Prompt
Count the lines below that contain the word "three", and give only the number.

Extracted records
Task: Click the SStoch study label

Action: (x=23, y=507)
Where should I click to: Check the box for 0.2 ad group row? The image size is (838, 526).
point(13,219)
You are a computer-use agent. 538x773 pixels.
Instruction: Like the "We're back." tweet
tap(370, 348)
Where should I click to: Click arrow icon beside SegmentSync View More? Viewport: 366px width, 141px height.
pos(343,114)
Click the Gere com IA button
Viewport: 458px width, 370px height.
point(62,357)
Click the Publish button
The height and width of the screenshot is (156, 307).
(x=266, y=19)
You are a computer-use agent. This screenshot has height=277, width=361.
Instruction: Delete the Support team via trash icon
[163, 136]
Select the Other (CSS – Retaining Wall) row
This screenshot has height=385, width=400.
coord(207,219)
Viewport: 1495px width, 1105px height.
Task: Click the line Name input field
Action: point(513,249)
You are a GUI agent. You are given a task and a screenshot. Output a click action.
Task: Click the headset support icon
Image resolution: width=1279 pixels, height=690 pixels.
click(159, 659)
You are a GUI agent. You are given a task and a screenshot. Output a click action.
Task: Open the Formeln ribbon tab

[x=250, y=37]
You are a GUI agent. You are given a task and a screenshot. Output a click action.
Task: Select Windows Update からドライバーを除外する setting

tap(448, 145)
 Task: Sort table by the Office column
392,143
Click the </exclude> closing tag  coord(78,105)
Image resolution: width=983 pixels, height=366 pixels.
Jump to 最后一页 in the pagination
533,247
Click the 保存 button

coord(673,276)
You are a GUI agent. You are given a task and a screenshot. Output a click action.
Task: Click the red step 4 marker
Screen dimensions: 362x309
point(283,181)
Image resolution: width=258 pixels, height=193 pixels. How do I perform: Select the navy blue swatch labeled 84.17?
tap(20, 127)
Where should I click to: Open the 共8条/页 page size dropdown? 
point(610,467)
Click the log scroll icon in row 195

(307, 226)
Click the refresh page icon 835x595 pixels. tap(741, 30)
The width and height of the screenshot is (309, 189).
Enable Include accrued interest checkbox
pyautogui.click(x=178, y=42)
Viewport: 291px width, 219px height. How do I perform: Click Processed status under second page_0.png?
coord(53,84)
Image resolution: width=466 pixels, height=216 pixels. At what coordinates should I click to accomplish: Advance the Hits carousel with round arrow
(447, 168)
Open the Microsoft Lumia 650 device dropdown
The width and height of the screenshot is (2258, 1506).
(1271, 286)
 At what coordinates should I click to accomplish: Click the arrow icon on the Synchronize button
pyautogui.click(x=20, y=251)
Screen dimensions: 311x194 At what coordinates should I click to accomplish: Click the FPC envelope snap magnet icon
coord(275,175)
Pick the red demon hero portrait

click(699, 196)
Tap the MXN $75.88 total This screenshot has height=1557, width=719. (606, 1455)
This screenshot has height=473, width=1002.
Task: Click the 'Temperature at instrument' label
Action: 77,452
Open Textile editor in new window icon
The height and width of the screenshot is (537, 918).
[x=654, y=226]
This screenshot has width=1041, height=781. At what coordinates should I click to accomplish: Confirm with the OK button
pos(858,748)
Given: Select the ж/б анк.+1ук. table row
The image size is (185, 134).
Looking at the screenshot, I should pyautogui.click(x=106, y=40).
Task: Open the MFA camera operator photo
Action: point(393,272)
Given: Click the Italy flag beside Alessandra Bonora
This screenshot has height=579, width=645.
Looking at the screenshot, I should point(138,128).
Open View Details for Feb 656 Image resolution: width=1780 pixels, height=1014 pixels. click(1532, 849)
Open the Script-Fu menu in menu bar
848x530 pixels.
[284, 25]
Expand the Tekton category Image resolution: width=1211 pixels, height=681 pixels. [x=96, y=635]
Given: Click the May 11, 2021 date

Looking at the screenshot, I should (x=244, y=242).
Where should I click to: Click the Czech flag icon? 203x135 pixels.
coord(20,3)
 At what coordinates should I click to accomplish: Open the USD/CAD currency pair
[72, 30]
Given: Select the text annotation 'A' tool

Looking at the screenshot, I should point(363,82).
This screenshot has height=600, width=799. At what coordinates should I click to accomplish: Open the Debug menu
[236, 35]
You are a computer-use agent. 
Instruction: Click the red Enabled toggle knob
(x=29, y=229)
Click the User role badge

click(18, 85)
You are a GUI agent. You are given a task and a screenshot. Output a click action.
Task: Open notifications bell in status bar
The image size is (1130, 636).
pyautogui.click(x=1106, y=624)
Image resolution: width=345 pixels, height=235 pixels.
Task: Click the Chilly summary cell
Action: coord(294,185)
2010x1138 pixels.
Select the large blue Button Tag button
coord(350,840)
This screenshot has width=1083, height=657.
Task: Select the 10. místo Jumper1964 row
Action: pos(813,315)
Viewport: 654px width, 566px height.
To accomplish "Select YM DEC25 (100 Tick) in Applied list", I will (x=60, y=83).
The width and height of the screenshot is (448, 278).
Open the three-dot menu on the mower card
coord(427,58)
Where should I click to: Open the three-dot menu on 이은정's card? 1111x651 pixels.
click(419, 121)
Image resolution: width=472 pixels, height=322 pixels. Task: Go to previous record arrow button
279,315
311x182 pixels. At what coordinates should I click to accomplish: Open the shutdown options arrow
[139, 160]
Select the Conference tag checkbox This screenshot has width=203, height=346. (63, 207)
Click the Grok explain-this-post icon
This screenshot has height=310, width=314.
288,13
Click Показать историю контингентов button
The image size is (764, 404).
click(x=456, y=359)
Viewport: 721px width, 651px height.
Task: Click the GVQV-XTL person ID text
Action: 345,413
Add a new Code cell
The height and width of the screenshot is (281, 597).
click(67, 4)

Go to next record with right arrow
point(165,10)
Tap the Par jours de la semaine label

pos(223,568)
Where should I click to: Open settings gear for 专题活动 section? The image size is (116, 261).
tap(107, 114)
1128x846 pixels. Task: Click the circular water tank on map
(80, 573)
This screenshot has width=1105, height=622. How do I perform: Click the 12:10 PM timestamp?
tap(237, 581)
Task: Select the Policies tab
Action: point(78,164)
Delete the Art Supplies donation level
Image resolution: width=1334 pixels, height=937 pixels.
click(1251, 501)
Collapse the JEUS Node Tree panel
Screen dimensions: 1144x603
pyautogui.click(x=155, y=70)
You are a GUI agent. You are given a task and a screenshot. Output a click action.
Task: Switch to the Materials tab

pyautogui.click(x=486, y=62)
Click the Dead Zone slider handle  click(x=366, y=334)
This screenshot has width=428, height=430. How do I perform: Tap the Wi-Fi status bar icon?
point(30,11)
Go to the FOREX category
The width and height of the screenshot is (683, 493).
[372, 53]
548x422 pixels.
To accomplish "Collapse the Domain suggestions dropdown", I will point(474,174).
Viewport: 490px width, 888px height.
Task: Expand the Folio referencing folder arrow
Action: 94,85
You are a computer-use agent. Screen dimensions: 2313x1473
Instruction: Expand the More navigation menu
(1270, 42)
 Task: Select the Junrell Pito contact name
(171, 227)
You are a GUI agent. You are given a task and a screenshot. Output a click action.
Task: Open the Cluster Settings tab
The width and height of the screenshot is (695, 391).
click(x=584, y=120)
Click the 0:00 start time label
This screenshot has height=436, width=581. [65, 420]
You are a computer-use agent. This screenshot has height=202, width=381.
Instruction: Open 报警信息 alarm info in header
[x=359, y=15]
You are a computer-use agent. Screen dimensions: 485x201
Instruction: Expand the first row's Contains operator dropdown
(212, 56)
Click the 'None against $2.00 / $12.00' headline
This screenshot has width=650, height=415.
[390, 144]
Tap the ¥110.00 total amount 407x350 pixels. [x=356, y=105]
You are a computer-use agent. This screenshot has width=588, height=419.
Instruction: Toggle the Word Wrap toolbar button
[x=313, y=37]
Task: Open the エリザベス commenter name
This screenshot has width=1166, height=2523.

Problem solution
2